Stored entries
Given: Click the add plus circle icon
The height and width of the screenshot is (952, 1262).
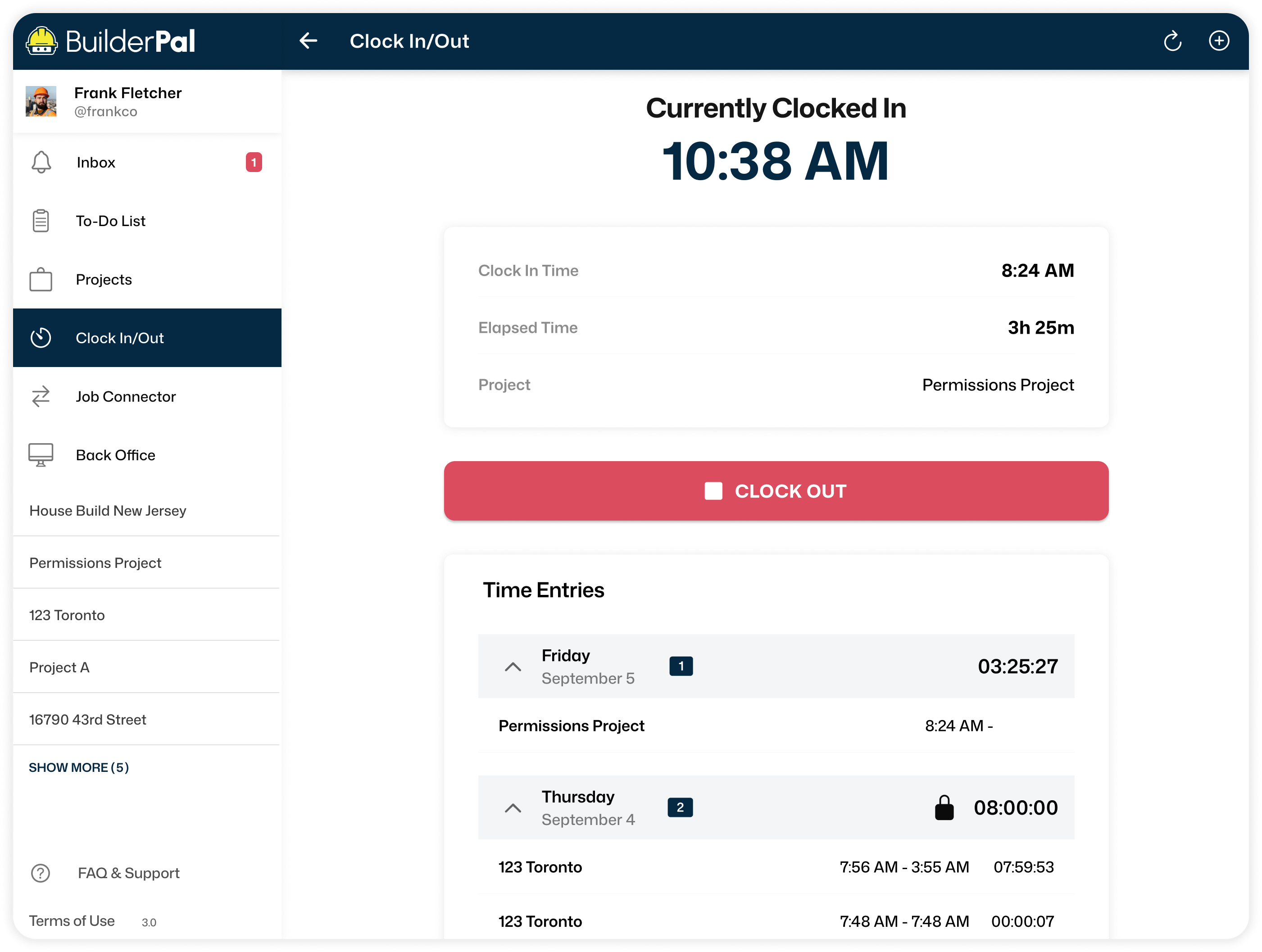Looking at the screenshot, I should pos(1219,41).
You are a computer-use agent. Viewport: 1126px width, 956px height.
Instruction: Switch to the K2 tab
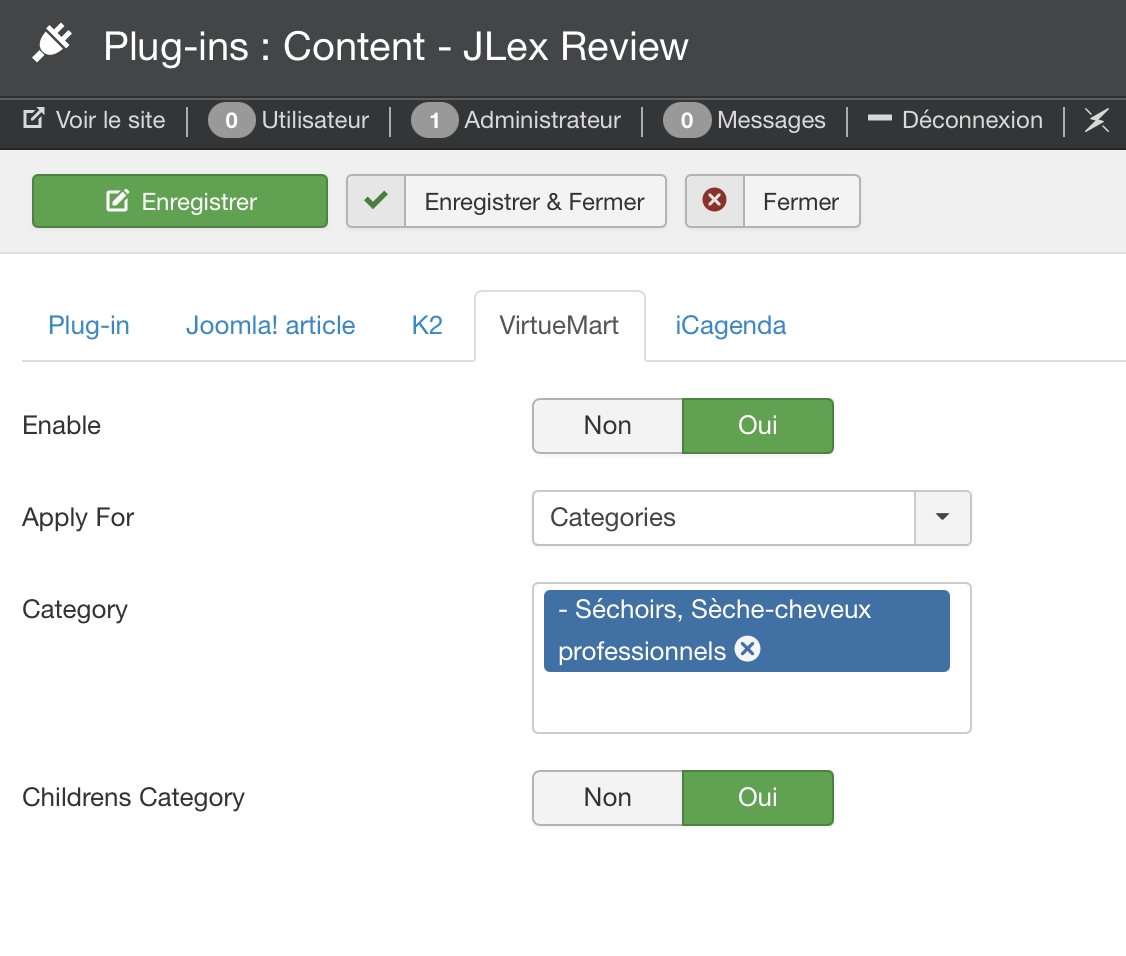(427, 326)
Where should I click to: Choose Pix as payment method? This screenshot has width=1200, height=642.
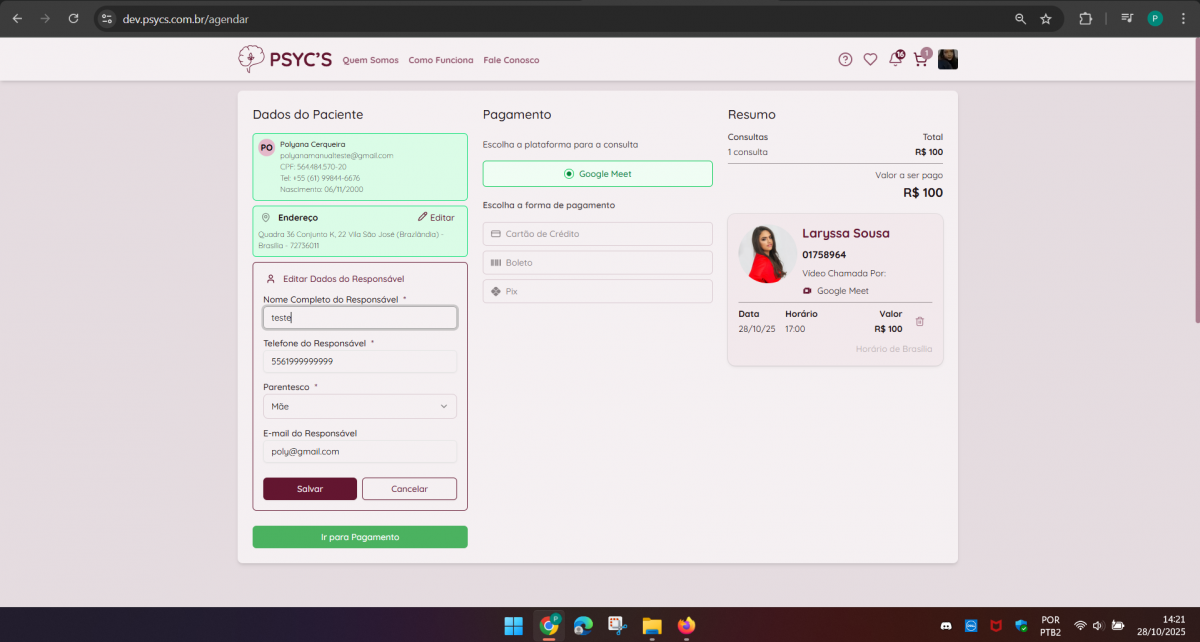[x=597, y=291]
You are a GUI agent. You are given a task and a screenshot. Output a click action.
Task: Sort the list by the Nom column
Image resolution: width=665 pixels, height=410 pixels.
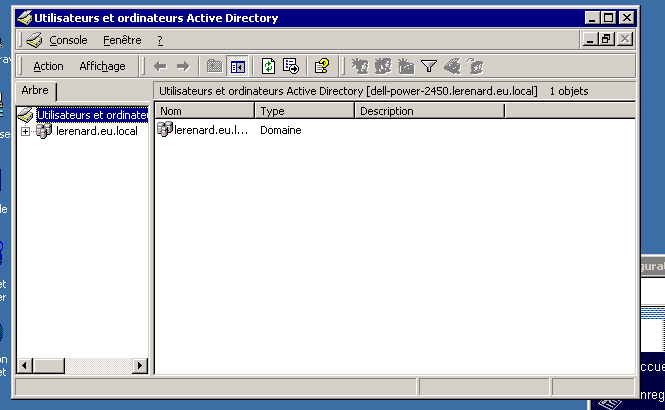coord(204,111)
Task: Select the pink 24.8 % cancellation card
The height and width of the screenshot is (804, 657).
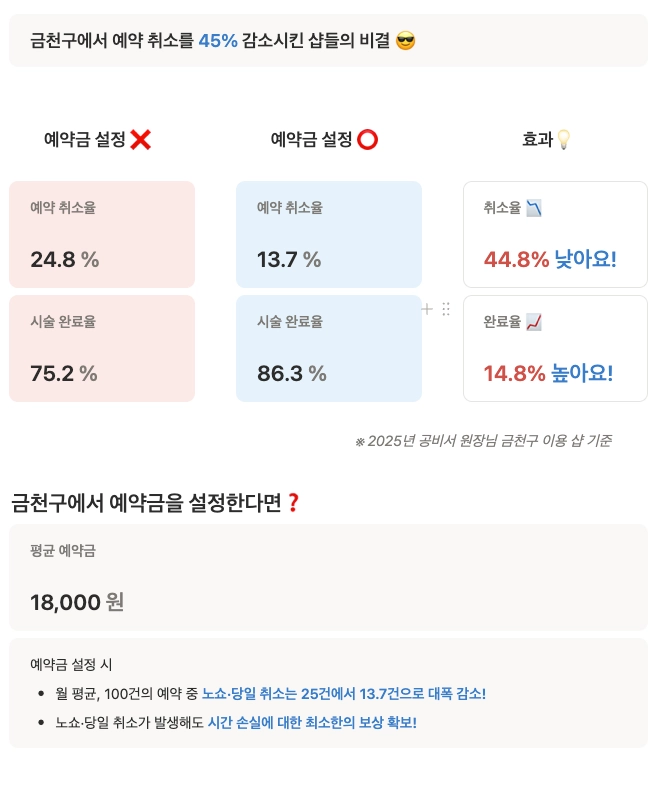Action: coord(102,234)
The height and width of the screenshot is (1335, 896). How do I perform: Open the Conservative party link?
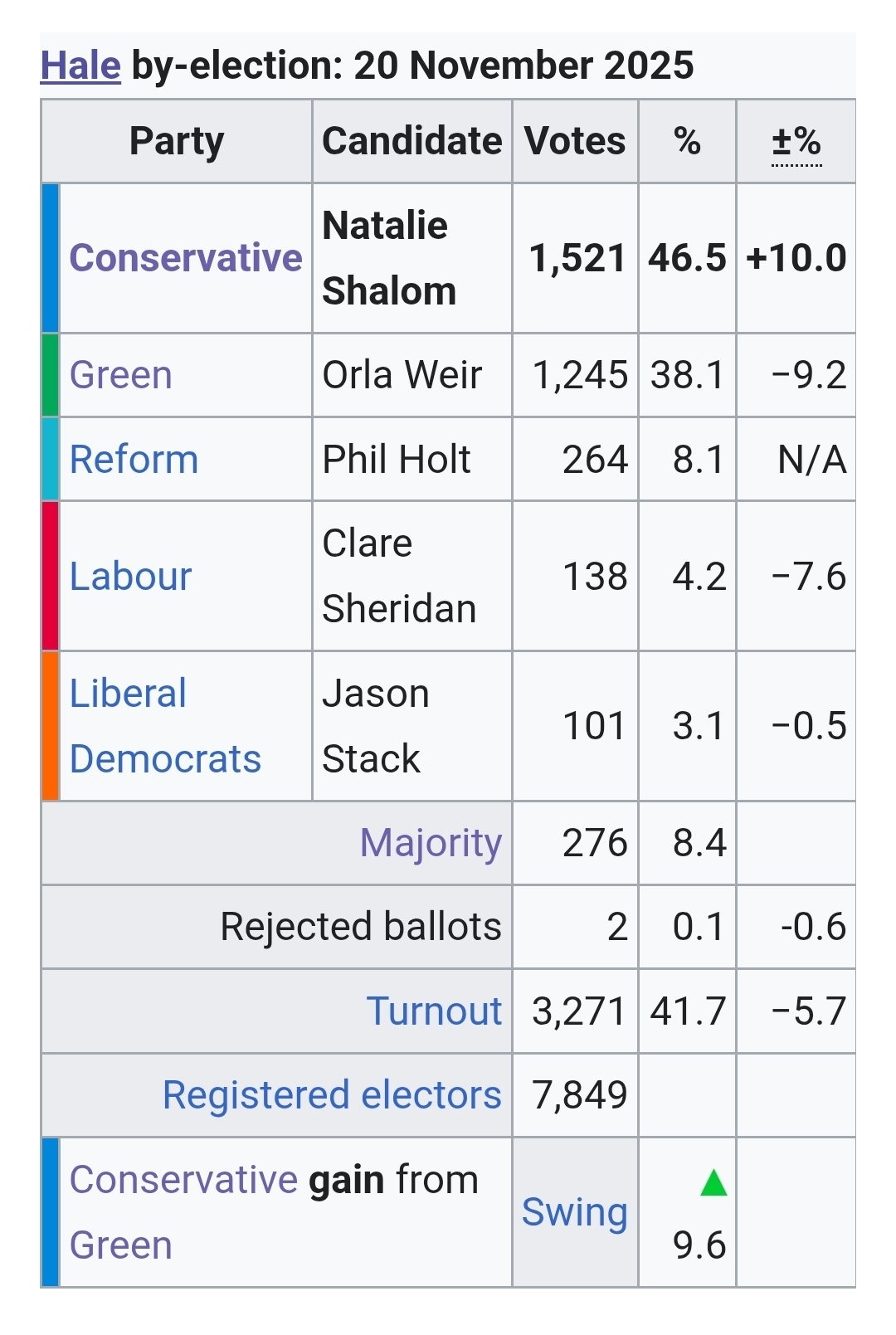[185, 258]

* **DESCRIPTION OF THE TASK**
Format every line of the rows above as a Markdown table with the columns "No." and "Line," numbering the lines in order and skipping any blank ones. Leave the pictures out.

* **RESULT OF THE TASK**
| No. | Line |
|---|---|
| 1 | Given: Click the add plus circle icon |
| 2 | The height and width of the screenshot is (952, 1262). |
| 3 | Looking at the screenshot, I should pos(1219,41). |
| 4 | You are a computer-use agent. Viewport: 1126px width, 956px height. |
| 5 | Instruction: Switch to the K2 tab |
| 6 | (427, 326) |
| 7 | Where should I click to: Choose Pix as payment method? This screenshot has width=1200, height=642. |
| 8 | [x=597, y=291] |
| 9 | You are a GUI agent. You are given a task and a screenshot. Output a click action. |
| 10 | Task: Sort the list by the Nom column |
| 11 | Image resolution: width=665 pixels, height=410 pixels. |
| 12 | coord(204,111) |
| 13 | Task: Select the pink 24.8 % cancellation card |
| 14 | The height and width of the screenshot is (804, 657). |
| 15 | Action: coord(102,234) |
| 16 | The height and width of the screenshot is (1335, 896). How do I perform: Open the Conservative party link? |
| 17 | [185, 258] |